## WHAT YOU SHOULD DO
Put everything from the line containing "Task: Select the bold TOTAL: 1370 sq. ft text" down to the line containing "tap(106, 115)" into a JSON list of strings, one string per line and no blank lines. Leave the pictures out of the list.

## SUPPLIED ENTRIES

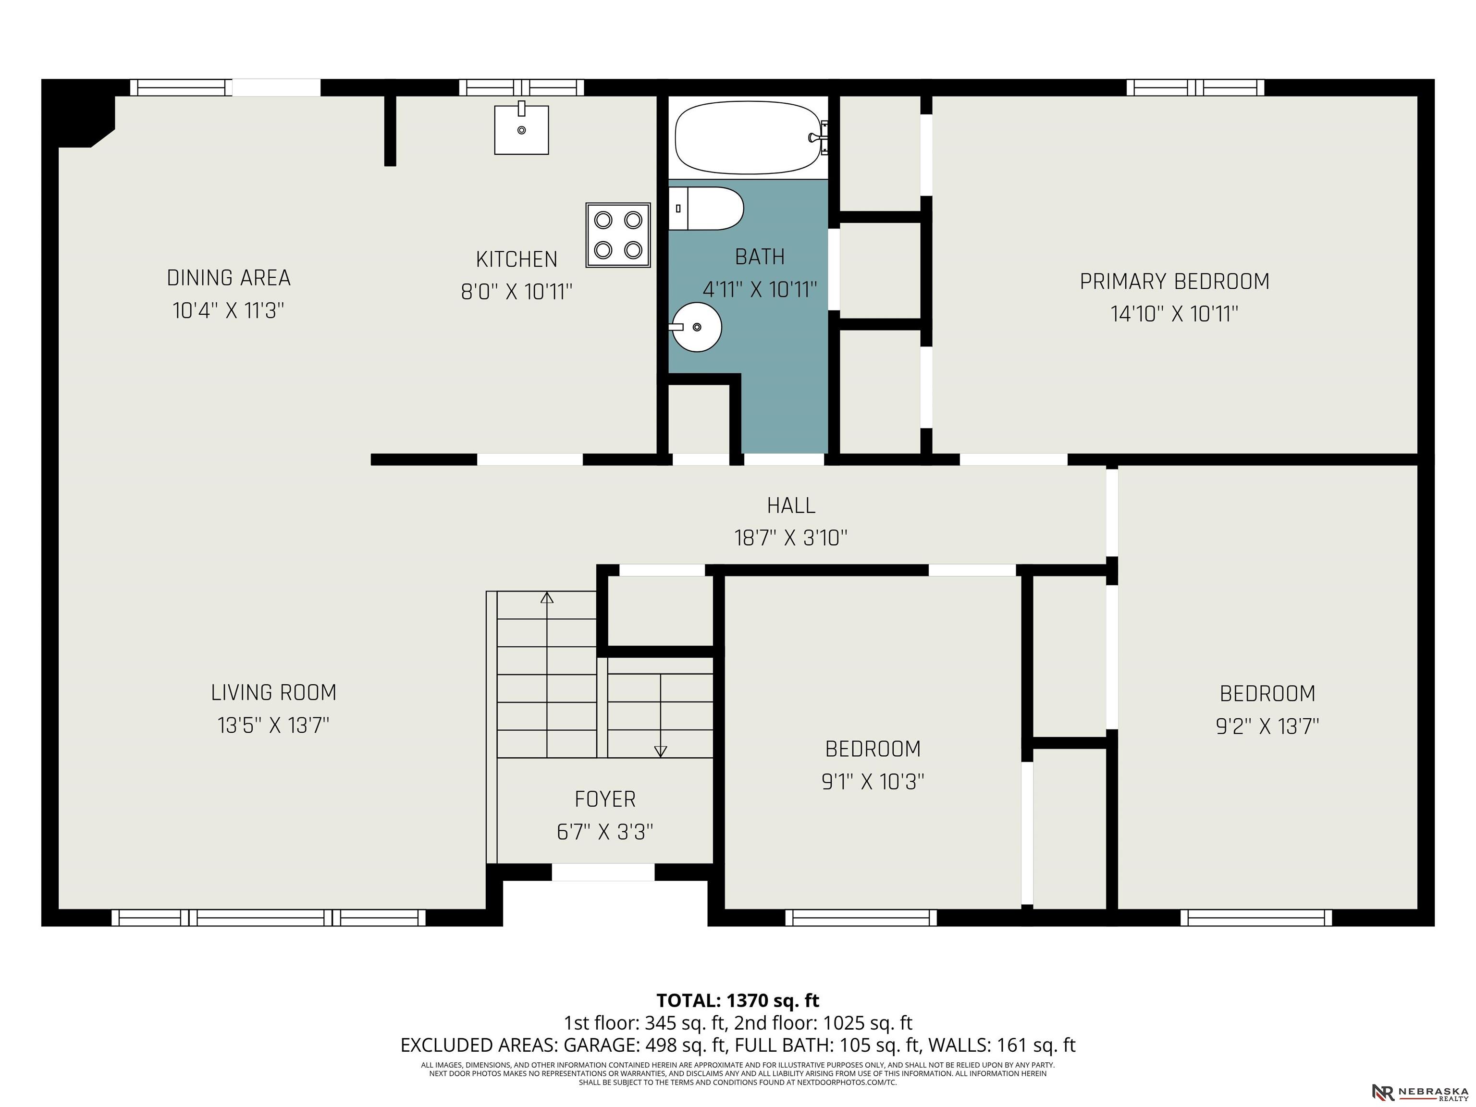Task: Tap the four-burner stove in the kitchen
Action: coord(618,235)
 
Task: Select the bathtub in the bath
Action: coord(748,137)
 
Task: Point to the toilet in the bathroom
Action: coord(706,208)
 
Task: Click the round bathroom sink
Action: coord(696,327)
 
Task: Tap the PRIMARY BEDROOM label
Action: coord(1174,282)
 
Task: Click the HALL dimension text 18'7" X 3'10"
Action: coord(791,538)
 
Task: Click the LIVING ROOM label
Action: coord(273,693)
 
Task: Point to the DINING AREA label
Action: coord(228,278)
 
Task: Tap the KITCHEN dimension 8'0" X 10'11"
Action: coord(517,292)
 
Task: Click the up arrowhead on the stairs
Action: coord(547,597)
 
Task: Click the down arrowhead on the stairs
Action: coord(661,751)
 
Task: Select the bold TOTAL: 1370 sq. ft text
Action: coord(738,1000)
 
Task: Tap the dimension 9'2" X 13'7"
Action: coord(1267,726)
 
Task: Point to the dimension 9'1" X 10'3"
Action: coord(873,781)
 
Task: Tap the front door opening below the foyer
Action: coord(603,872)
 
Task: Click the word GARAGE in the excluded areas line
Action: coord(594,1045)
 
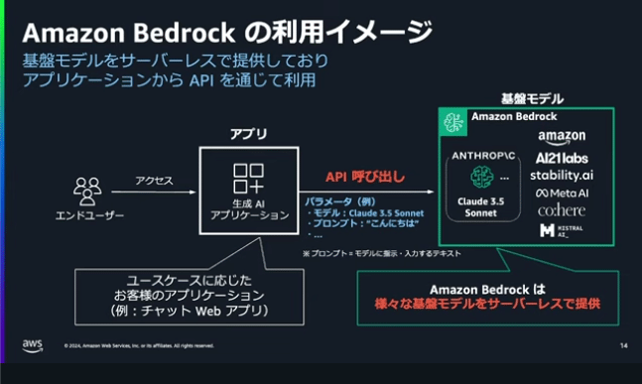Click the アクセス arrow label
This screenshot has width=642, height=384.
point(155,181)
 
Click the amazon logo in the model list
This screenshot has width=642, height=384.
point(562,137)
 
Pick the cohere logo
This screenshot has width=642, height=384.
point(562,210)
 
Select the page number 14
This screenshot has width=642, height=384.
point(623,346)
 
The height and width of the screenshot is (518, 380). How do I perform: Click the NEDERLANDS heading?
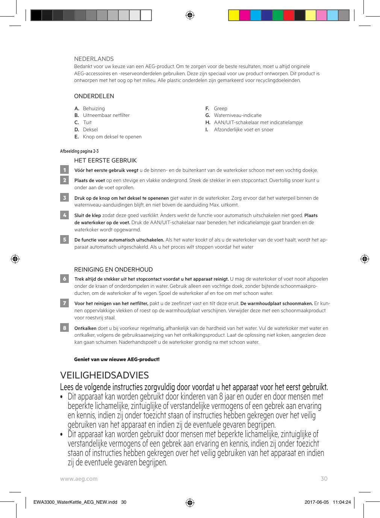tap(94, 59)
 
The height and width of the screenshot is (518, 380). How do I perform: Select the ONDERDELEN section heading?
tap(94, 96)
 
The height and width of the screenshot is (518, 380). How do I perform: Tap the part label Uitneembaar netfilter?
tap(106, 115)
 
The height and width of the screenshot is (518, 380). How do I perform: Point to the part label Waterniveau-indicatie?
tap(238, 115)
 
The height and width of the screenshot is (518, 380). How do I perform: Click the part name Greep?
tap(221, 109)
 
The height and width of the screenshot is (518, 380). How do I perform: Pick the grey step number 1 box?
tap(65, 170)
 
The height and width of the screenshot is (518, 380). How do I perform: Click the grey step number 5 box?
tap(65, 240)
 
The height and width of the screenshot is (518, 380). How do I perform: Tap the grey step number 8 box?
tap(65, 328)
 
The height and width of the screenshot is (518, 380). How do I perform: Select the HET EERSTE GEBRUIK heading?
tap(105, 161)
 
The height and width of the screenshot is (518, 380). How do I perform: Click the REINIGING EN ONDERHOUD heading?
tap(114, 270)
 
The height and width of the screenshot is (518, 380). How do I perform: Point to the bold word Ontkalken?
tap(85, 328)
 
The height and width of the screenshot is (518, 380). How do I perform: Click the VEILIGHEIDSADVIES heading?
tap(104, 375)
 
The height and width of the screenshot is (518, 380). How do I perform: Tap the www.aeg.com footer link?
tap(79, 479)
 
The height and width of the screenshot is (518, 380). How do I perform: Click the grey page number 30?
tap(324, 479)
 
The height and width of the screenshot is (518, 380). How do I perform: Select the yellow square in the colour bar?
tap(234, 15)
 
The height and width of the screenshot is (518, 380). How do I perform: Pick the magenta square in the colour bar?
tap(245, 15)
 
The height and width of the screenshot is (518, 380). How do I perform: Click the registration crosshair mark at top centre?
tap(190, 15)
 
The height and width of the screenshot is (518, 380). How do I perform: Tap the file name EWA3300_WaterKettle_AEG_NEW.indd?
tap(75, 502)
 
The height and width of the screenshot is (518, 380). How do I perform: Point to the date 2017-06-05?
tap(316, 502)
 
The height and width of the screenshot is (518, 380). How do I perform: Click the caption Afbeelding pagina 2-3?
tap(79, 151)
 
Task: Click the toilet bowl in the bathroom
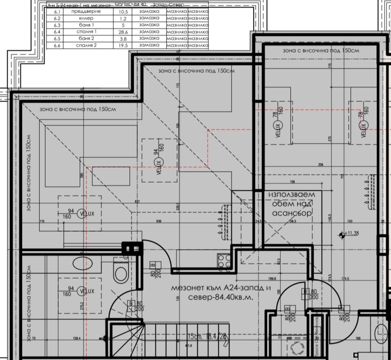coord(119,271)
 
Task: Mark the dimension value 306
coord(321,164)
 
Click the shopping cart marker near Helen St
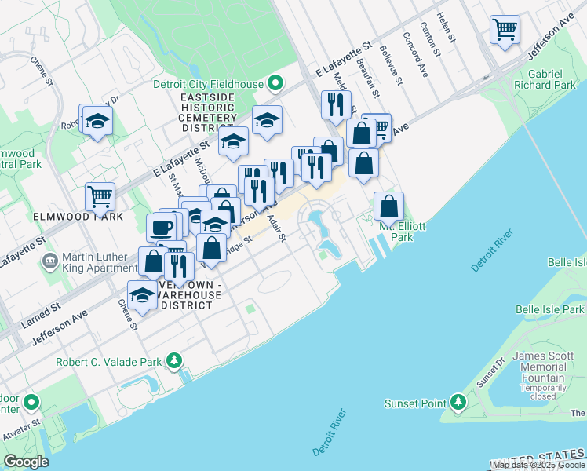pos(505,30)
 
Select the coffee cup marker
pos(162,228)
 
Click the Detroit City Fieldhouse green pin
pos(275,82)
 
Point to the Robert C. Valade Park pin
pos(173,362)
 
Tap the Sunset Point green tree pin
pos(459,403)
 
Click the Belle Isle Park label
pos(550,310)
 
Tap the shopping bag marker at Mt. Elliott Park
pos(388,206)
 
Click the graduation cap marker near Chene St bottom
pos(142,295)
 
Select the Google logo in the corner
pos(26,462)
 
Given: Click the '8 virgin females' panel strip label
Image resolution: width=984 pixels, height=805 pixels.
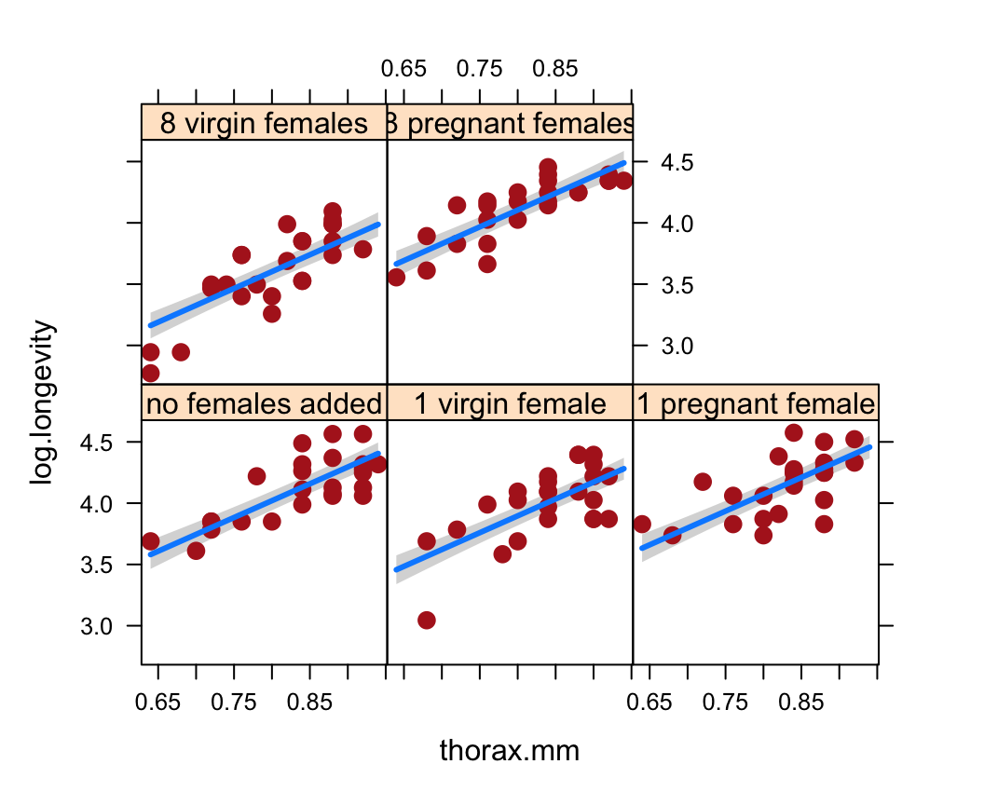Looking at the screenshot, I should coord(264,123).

## EXERCISE OUTPUT
[
  "Task: Select the bold TOTAL: 1370 sq. ft text",
  "Action: coord(738,1000)",
  "Task: Tap the dimension 9'2\" X 13'7\"",
  "Action: coord(1267,726)",
  "Task: Point to the dimension 9'1\" X 10'3\"",
  "Action: coord(873,781)",
  "Task: Tap the front door opening below the foyer",
  "Action: coord(603,872)",
  "Task: Click the word GARAGE in the excluded areas line",
  "Action: coord(594,1045)",
  "Click the アクセス arrow label",
  "This screenshot has width=642, height=384.",
  "point(155,181)",
  "Click the amazon logo in the model list",
  "This screenshot has width=642, height=384.",
  "point(562,137)",
  "Pick the cohere logo",
  "This screenshot has width=642, height=384.",
  "point(562,210)",
  "Select the page number 14",
  "This screenshot has width=642, height=384.",
  "point(623,346)",
  "The height and width of the screenshot is (518, 380). How do I perform: Click the NEDERLANDS heading?",
  "tap(94, 59)",
  "The height and width of the screenshot is (518, 380). How do I perform: Select the ONDERDELEN section heading?",
  "tap(94, 96)",
  "The height and width of the screenshot is (518, 380). How do I perform: Tap the part label Uitneembaar netfilter?",
  "tap(106, 115)"
]